As a senior, Childs averaged 14.2 points, 8.3 rebounds and 1.3 blocks per game. He was named to the Second Team All-Missouri Valley Conference. Following the season, Childs entered the transfer portal, but ultimately decided to turn professional.

==Professional career==
On July 26, 2021, Childs signed his first professional contract with Pallacanestro Trapani of the Serie A2 Basket.

On July 14, 2022, he signed with Bakken Bears of the Basketligaen.

On July 14, 2023, he signed with MHP Riesen Ludwigsburg of the Basketball Bundesliga.

On July 2, 2024, he signed with Pistoia 2000 of the Lega Basket Serie A (LBA).

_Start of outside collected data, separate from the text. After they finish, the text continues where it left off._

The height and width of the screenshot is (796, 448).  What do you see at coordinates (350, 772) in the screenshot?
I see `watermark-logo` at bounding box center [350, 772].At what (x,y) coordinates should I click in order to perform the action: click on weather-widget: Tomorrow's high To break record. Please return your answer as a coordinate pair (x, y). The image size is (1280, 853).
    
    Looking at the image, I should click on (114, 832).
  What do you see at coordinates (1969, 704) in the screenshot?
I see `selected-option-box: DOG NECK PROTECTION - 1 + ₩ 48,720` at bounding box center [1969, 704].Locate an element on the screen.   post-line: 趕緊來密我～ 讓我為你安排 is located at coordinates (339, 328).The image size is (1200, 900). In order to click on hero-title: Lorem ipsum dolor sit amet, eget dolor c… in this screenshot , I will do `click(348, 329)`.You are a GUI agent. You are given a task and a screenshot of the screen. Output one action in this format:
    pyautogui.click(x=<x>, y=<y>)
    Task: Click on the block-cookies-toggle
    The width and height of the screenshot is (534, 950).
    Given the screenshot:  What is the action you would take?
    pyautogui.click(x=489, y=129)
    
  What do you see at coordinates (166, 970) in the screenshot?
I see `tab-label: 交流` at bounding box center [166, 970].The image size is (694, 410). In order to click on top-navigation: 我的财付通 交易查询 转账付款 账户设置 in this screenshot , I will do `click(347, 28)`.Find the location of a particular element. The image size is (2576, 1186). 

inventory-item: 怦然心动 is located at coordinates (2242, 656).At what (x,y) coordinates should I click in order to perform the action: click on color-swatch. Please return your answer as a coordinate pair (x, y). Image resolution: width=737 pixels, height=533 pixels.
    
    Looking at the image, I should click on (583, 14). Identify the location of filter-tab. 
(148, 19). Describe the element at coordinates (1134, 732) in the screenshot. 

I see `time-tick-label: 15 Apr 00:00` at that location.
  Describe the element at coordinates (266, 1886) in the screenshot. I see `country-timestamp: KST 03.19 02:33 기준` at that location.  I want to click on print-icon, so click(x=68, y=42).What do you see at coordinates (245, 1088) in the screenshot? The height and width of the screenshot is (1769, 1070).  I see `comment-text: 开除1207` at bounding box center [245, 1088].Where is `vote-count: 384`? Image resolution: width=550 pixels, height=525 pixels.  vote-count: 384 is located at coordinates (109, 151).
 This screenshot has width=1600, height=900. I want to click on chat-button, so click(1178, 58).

On June 21, 2026, he signed with Mykonos B.C. of the Greek Basketball League (GBL).

==Career statistics==

===College===

| Year | Team | GP | GS | MPG | FG% | 3P% | FT% | RPG | APG | SPG | BPG | PPG |
|---|---|---|---|---|---|---|---|---|---|---|---|---|
| 2017–18 | Bradley | 33 | 12 | 20.9 | .502 | .280 | .537 | 6.2 | .6 | .7 | 1.4 | 8.4 |
| 2018–19 | Bradley | 35 | 34 | 29.5 | .471 | .236 | .659 | 7.8 | 1.0 | .8 | 1.4 | 12.4 |
| 2019–20 | Bradley | 22 | 22 | 30.0 | .498 | .212 | .711 | 8.6 | 1.1 | .4 | 1.4 | 14.8 |
| 2020–21 | Bradley | 22 | 22 | 31.2 | .476 | .355 | .700 | 8.3 | 1.0 | .9 | 1.3 | 14.2 |
| Career |  | 112 | 90 | 27.4 | .484 | .264 | .647 | 7.6 | .9 | .7 | 1.4 | 12.1 |

==Personal life==
Childs is the son of Keisha Cook and Daron Childs. His mother is a nurse while his father works on the assembly line at Ford Motors. Childs has two older siblings, Markevian and Robert Cornelius; a fraternal twin Isaiah, and a younger brother Daron Jr. He studied communications at Bradley.